Souvent, dans le travail social, nous sommes confronté.e.s à des interactions avec des personnes ayant des croyances ou positionnements très différents des nôtres. Pour autant, nous ne pouvons pas nous empêcher de porter un jugement ou un positionnement. Dans une logique de soutien à l’adaptation des personnes accompagnées, il est ainsi possible d’ouvrir la discussion sur la place des pratiques religieuses (par exemple dans un contexte de travail). Dans un cadre bienveillant, on peut mener une réflexion collective sur les limites qu’impose une vie active, et de comment rendre son identité plus flexible pour pouvoir pratiquer sa religion tout en l’accordant avec sa vie professionnelle, en respectant les cadres imposés. Selon la psychiatre S. Bonnel, « Il est important de libérer la parole et de parler de la représentation des croyances, en posant des questions ouvertes qui permettent une réponse. Il faut avoir conscience que la relation ressemble à une cohabitation qui repose sur le tact et le respect, la curiosité et le désir de comprendre ».

Divers dispositifs d’État ou certifiés par l’État proposent des formations pour comprendre aborder la laïcité. Ces formations aident les fonctionnaires, les professionnel.le.s et les bénévoles à mieux comprendre comment la République Française envisage l’application du principe de laïcité dans la pratique professionnelle de façon à renforcer les valeurs de liberté, égalité et fraternité. Ainsi, si les professionnel.le.s du travail social disposent d’informations concrètes et exactes quant aux enjeux liés aux pratiques et manifestations de croyances et religions dans l’espace public en France, il est important de les partager avec les personnes accompagnées de façon respectueuse (sans porter de jugements sur leurs religions) et tolérante (sans chercher à empêcher la pratique religieuse). De même, le prosélytisme est interdit par la loi en France, et se retrouver face à des personnes au comportement prosélytique peut amener des situations de chocs, comme c’est le cas dans l’incident « de quelle religion êtes-vous ».

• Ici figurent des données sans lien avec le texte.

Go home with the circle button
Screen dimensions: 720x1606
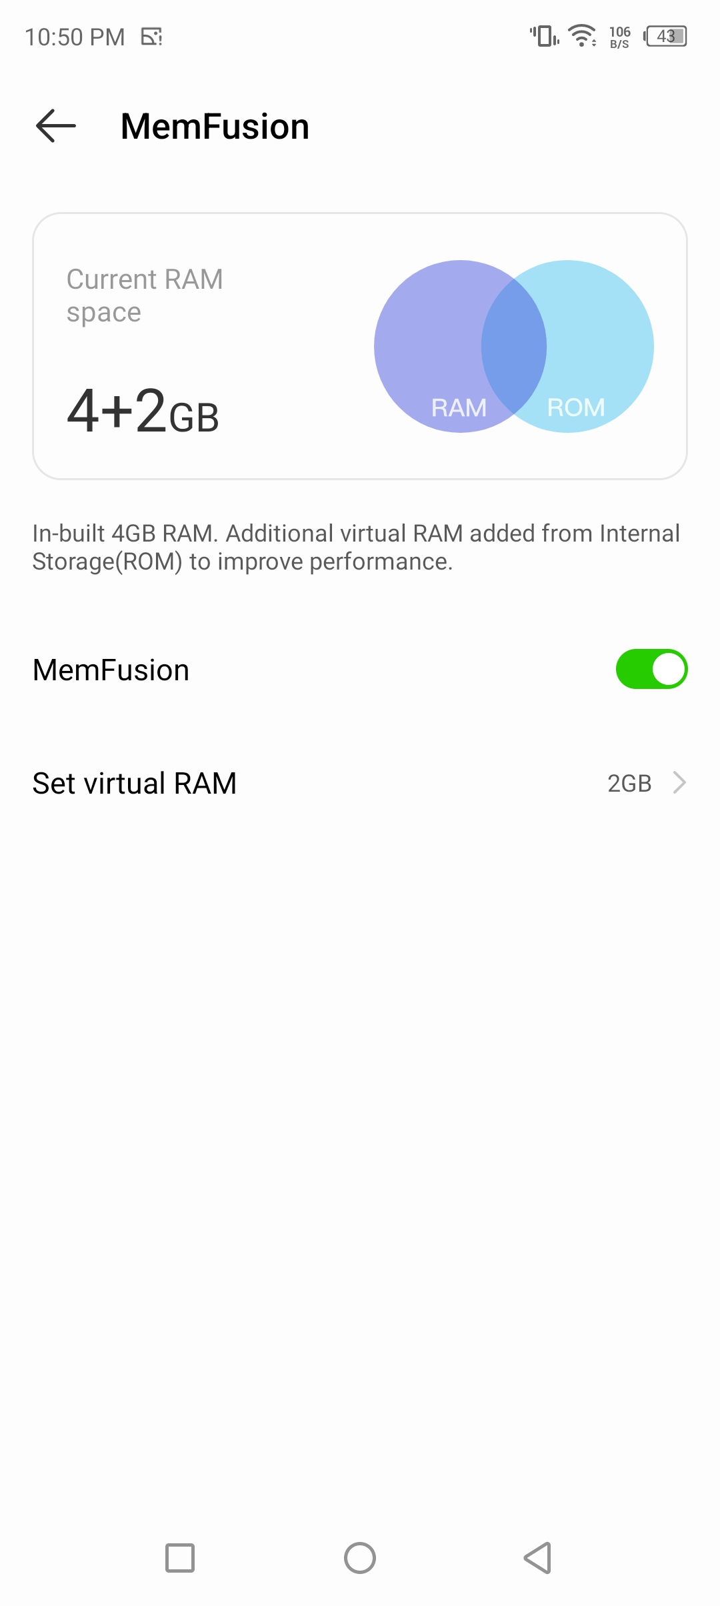360,1558
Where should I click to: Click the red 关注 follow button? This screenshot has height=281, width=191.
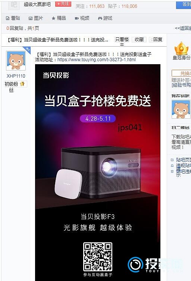click(x=63, y=4)
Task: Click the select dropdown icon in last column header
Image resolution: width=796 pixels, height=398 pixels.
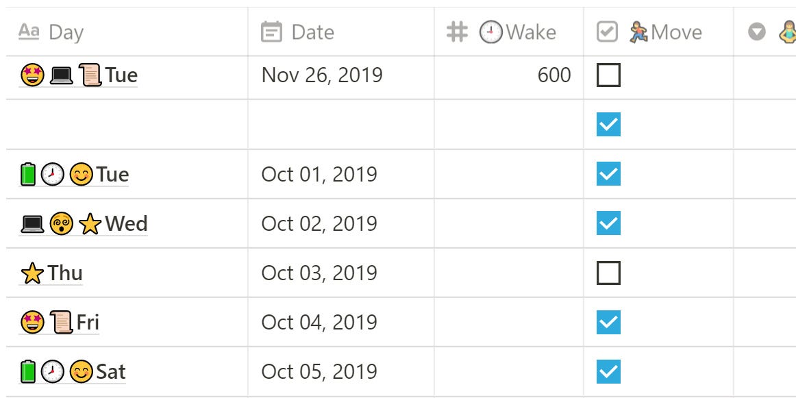Action: [757, 32]
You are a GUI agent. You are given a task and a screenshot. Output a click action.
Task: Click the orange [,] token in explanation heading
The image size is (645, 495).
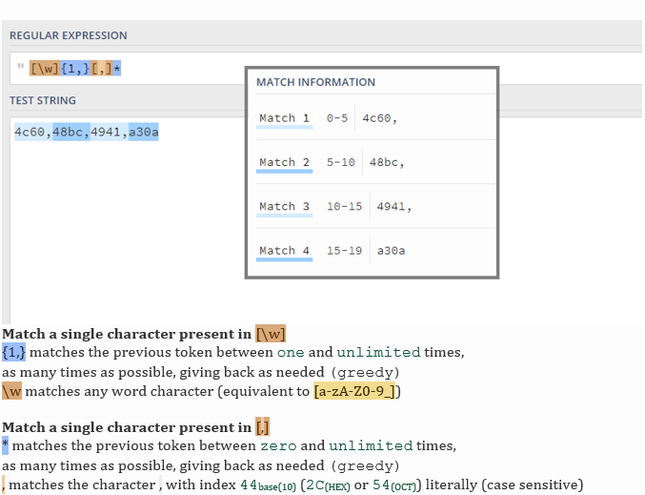(x=262, y=427)
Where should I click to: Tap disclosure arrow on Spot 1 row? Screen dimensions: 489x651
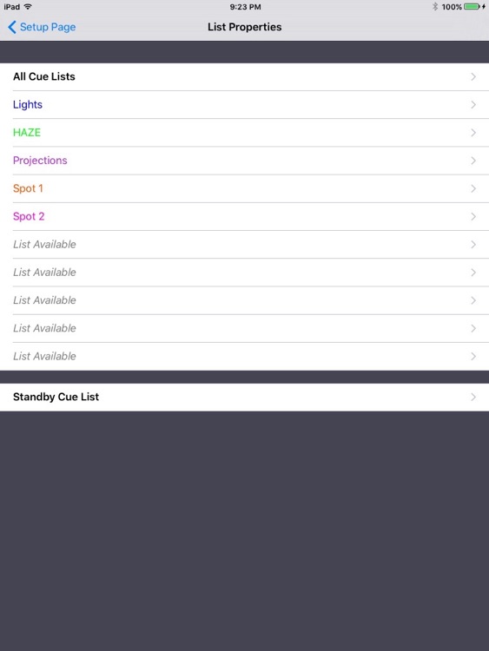click(473, 188)
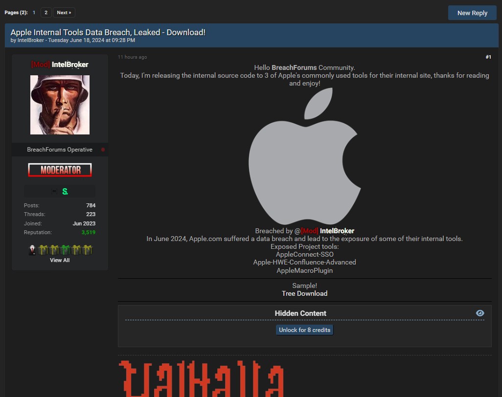This screenshot has height=397, width=502.
Task: Click the Next » pagination button
Action: (64, 13)

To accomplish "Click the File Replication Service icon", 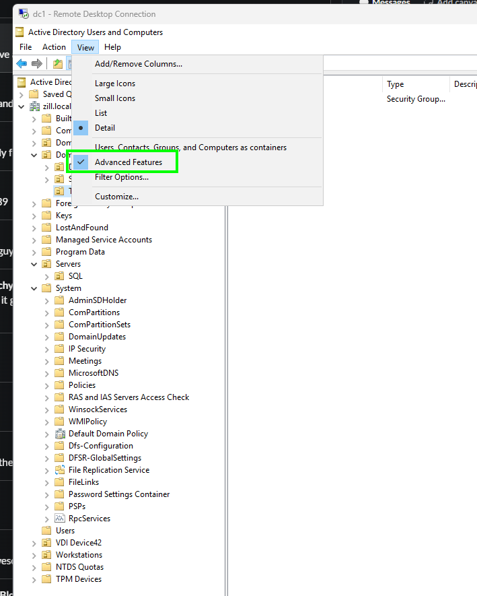I will [x=60, y=470].
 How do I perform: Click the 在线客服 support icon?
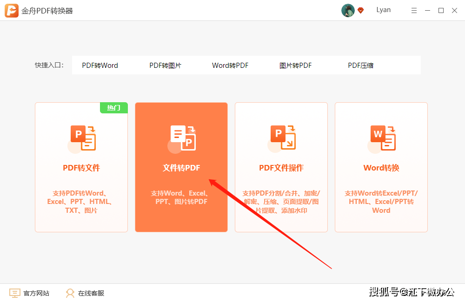click(70, 293)
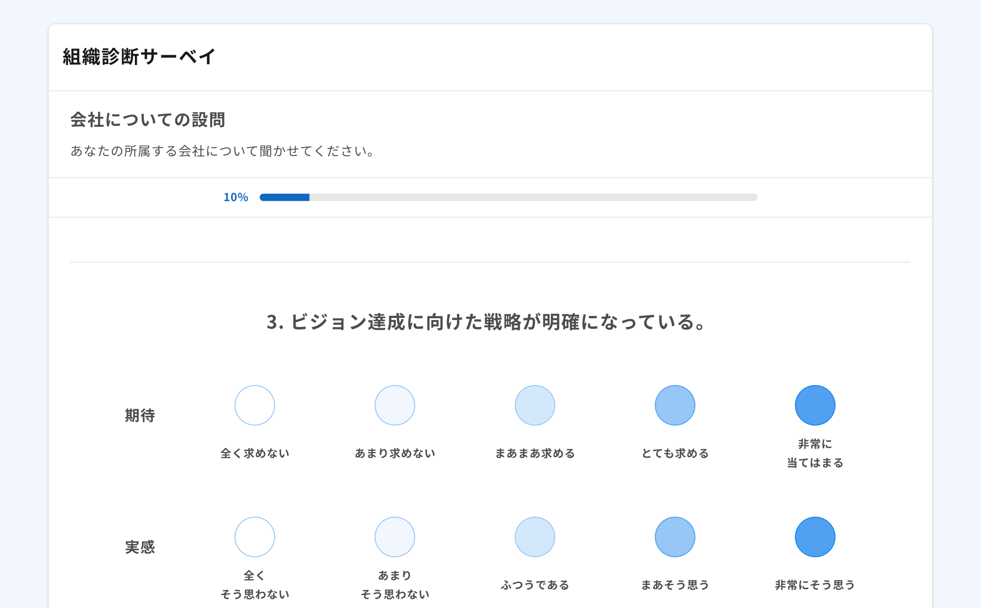
Task: Click the とても求める label text
Action: (675, 453)
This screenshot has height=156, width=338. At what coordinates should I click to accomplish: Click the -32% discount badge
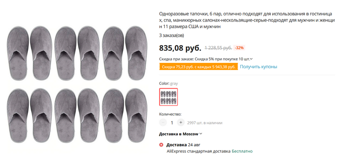pos(239,48)
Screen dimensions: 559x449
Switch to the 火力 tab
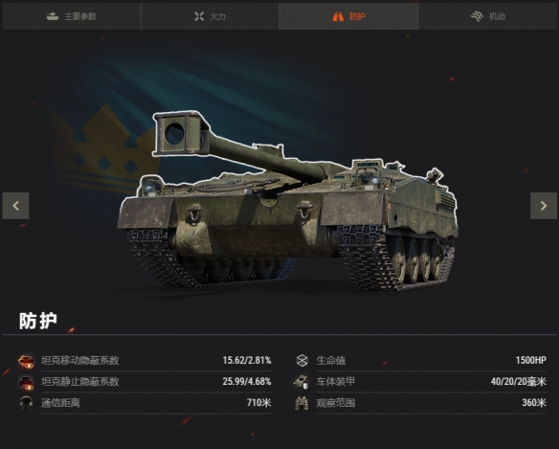tap(210, 16)
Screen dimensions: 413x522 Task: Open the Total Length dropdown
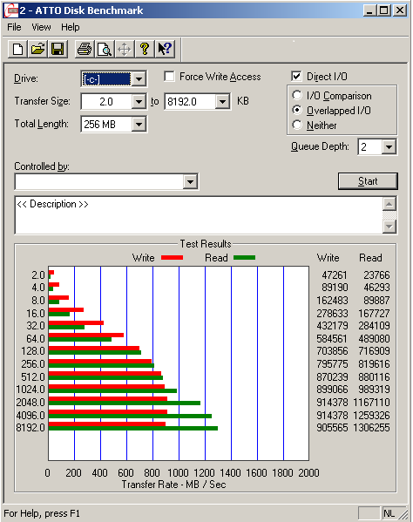[139, 125]
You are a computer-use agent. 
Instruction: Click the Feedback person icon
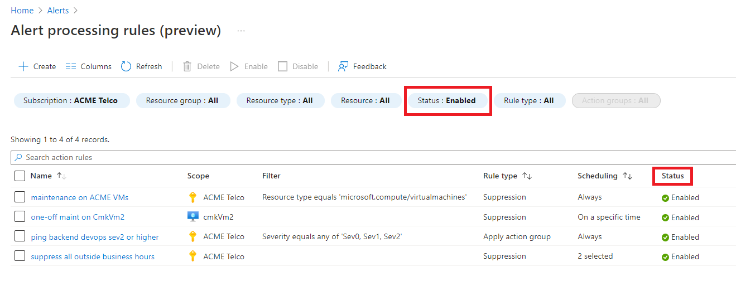tap(343, 66)
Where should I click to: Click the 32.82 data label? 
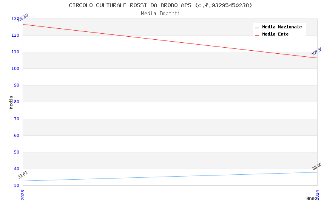click(23, 175)
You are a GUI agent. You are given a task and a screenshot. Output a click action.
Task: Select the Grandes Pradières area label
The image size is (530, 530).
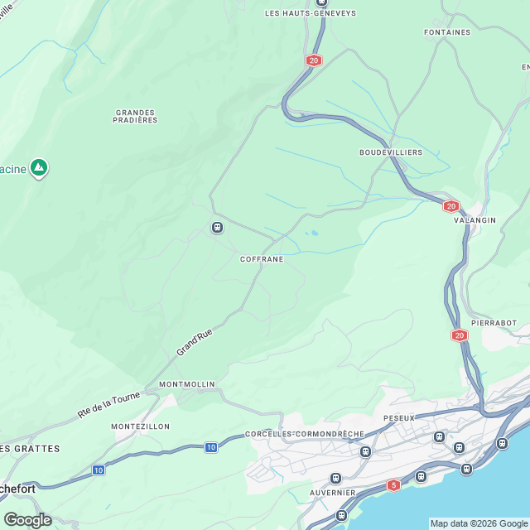pyautogui.click(x=135, y=116)
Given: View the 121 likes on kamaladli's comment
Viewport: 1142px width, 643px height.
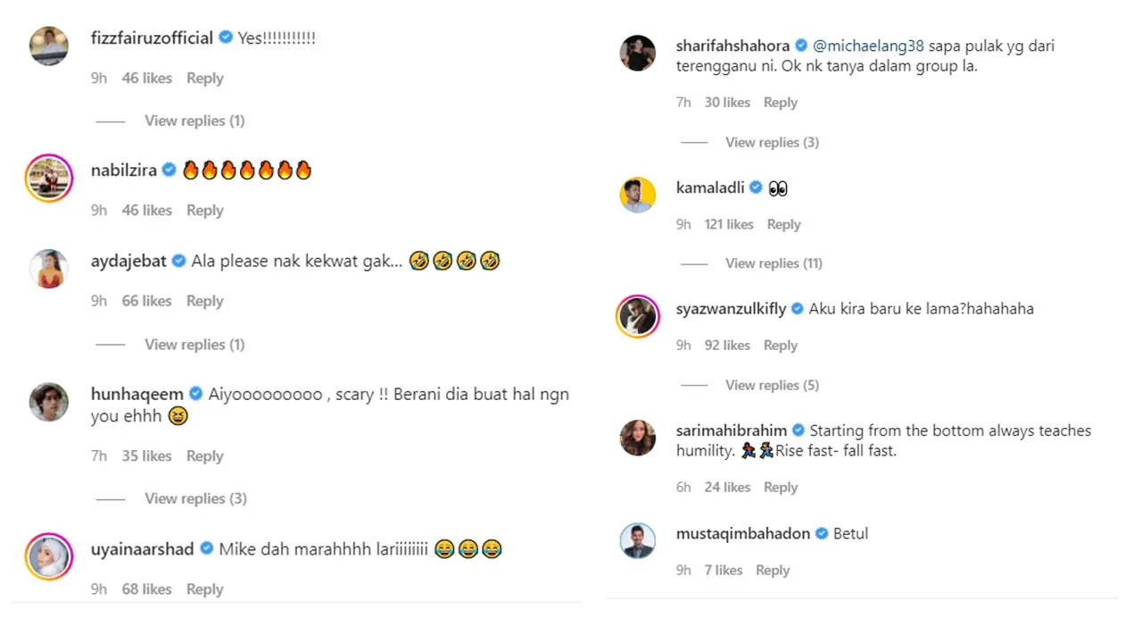Looking at the screenshot, I should [x=729, y=225].
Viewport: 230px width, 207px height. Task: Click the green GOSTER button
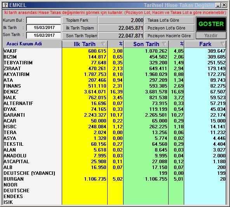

En 2005, l’Assemblée parlementaire du Conseil de l’Europe préconisait : « une bonne connaissance générale des religions et par conséquent un sens de la tolérance sont indispensables à l’exercice de la citoyenneté́ démocratique » (…) « La connaissance des religions fait partie intégrante de celle de l’histoire des hommes et des civilisations. Elle est tout à fait différente de la croyance en une religion donnée et de sa pratique. »

Les croyances et convictions dans nos incidents critiques

De nombreux incidents contenus sur la plateforme Prismes ont trait à des rites religieux, des tabous et/ou à des prescriptions bien précises concernant les croyances et la religion. Toute religion établit un ensemble de tabous, c’est-à-dire d’objets ou de comportements touchant à l’interdit. En étant non familier de ces règles, souvent implicites, et que l’on ne connait pas précisément leur signification ou importance, alors le terreau devient fertile à l’apparition d’incidents critiques. C’est le cas par exemple dans l’incident « un paquet de gros sel », dans lequel une professionnelle se retrouve confrontée, lors d’un rendez-vous, à un rituel assez inhabituel de la part d’une usagère.

Outre les tabous et prescriptions, les obligations et les rites peuvent également venir causer des chocs culturels. Par exemple, dans l’incident « Le chaman », une psychologue clinicienne, dont ses croyances (notamment professionnelles) sont ancrées dans un système plutôt cartésien se retrouve dans l’incompréhension lorsque l’un de ses patient effectue un rituel dans son bureau. Son « auto-choc » (deux valeurs individuelles en contradictions à un moment donné) nous montre que l’explication des croyances peuvent, au lieu d’être vues comme irrationnelles ou menant à des troubles psychiques, servir de pistes) la thérapie ou aider la professionnelle à participer à un bien être mental pour son patient.